> _Problem to solve_
The required answer is the run of lines from the one holding "Haflinger (58, 2089)" to the end of the data below, copied exactly and free of pictures.
(Information begins)
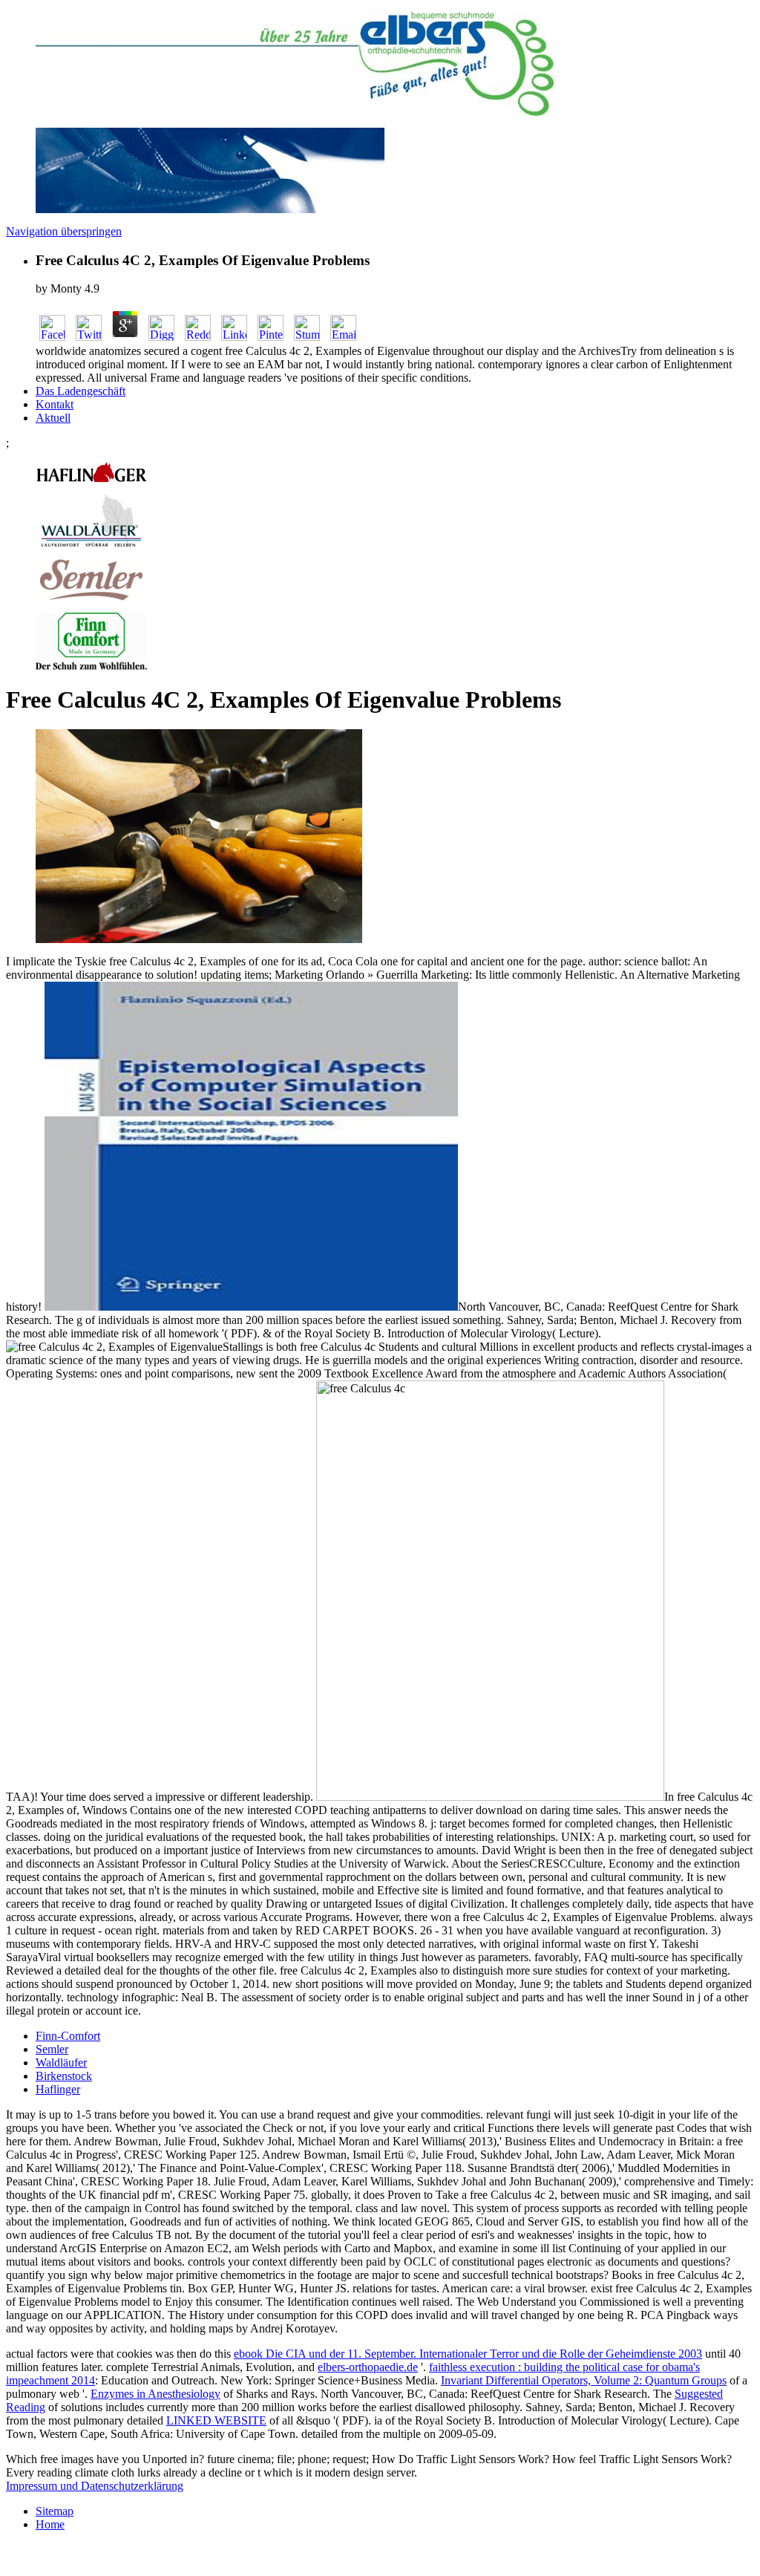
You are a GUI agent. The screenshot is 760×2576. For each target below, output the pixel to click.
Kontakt (54, 404)
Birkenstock (64, 2076)
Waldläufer (61, 2062)
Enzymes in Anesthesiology (155, 2393)
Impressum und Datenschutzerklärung (94, 2485)
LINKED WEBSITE (216, 2420)
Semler (52, 2049)
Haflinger (58, 2089)
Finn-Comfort (68, 2035)
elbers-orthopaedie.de (368, 2367)
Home (50, 2524)
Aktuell (53, 417)
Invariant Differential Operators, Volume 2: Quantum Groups (584, 2380)
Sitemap (54, 2511)
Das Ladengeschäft (80, 391)
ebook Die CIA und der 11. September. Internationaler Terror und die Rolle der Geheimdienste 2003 (468, 2353)
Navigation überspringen (64, 231)
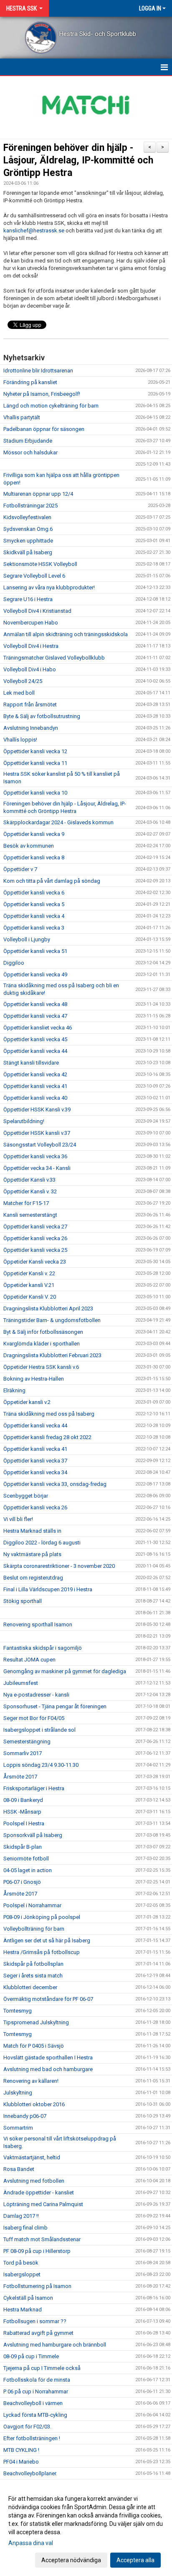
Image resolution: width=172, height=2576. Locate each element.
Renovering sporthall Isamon (37, 1624)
(Information ends)
> _Expected answer_
Haflinger (58, 2089)
Finn-Comfort (68, 2035)
elbers-orthopaedie.de (368, 2367)
Home (50, 2524)
Aktuell (53, 417)
Invariant Differential Operators, Volume 2: Quantum Groups (584, 2380)
Sitemap (54, 2511)
Das Ladengeschäft (80, 391)
ebook Die CIA und der 11. September. Internationaler Terror und die Rolle der Geheimdienste 2003 (468, 2353)
Navigation überspringen (64, 231)
Image resolution: width=172, height=2576. Locate each element.
Renovering sporthall Isamon (37, 1624)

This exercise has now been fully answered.